Surabaya (Antara Jatim) - Pengamat komunikasi politik asal Universitas Airlangga Suko Widodo menilai penundaan Pemilihan Kepala Daerah (Pilkada) menjadi pembelajaran Wali Kota Surabaya Tri Rismaharini saat menjabat di kursi pemerintahan.

"Yang harus diingat oleh wali kota, bahwa menjalankan roda pemerintahan tidak bisa seorang diri, tapi harus bersama DPR dan berkomunikasi dengan partai politik di Surabaya," ujarnya kepada wartawan, Selasa.

Selama ini ia memandang sikap politik Tri Rismaharini masih kurang terbangun dengan semua partai politik, khususnya yang ada di parlemen atau DPRD Surabaya sehingga terlihat kurang harmonis.

"Kalau secara fisik, Bu Risma memang sudah terbukti. Tapi secara hubungan dengan partai politik masih sangat kurang, bahkan terlihat jelas bagaimana hubungannya dengan partai pengusungnya sendiri dulu," ucapnya.

Hal inilah, kata dia, yang menjadi salah satu faktor terhentinya proses kaderisasi karena tidak adanya proses komunikasi baik antara eksekutif dan legislatif.

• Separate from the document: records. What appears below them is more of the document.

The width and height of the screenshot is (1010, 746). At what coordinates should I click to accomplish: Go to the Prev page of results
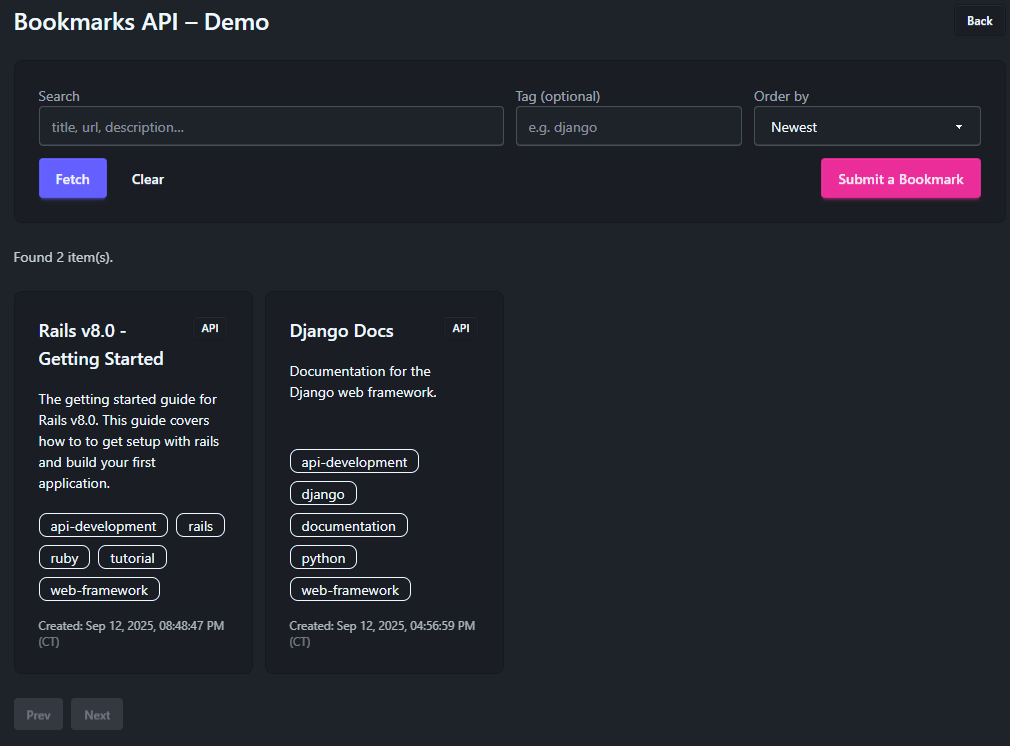point(38,715)
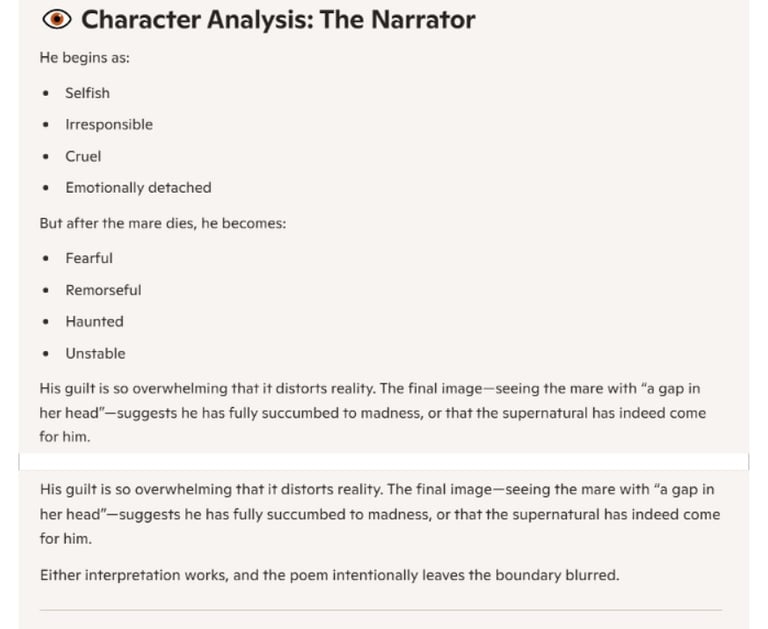Click the 'Character Analysis: The Narrator' heading
The width and height of the screenshot is (768, 629).
coord(278,20)
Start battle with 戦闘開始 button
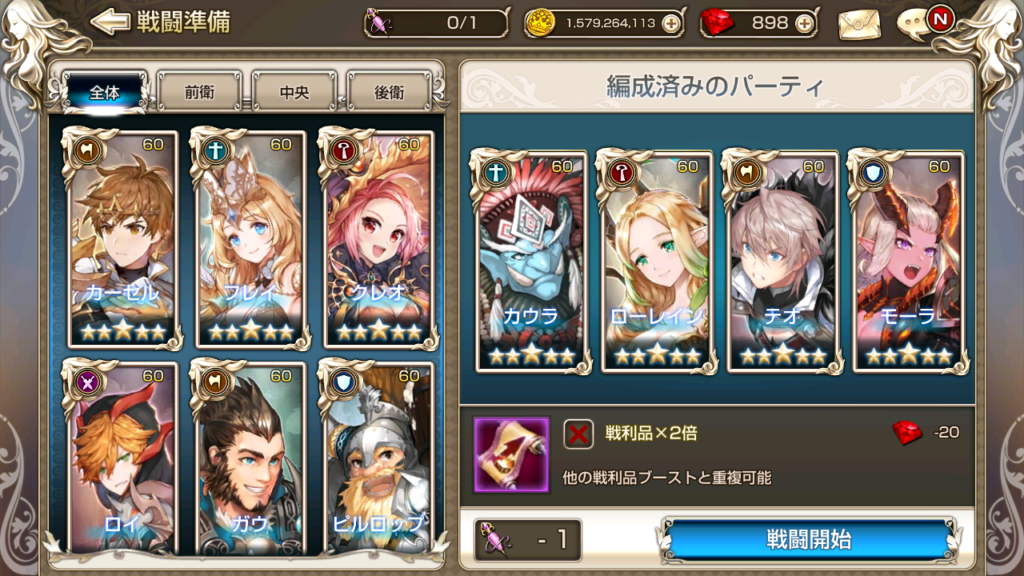The height and width of the screenshot is (576, 1024). coord(808,540)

"Tidak ada partai politik yang menjalin komunikasi baik dengan wali kota untuk membahas persoalan Pilkada untuk mengantisipasi hal-hal yang awalnya tidak diduga seperti sekarang, yakni calon tunggal," katanya.

Dosen Fakultas Ilmu Sosial dan Politik Unair itu mencontohkan sikap komunikasi politik yang dilakukan Gubernur Jatim Soekarwo dengan partai politik di provinsi setempat.

"Soekarwo meski ketua partai, tapi dia bisa menempatkan posisinya. Atas nama gubernur, dia mengundang rutin semua pimpinan parpol untuk bersilaturahim dan membahas persoalan di wilayahnya. Masukan dari parpol akan sangat membantu," katanya.

Tidak itu saja, ada sejumlah faktor yang menurut dia berpengaruh terhadap fenomena calon tunggal di Pilkada Surabaya yang seharusnya dilaksanakan serentak pada 9 Desember 2015.

Berdasarkan data dari Pusat Kajian Komunikasi (Puskakom) Unair disebutkan hingga Februari tahun ini, sebanyak hanya 18 persen masyarakat di Jatim yang tahu akan ada penyelenggaraan Pilkada serentak, sedangkan 82 persen lainnya mengaku tidak tahu.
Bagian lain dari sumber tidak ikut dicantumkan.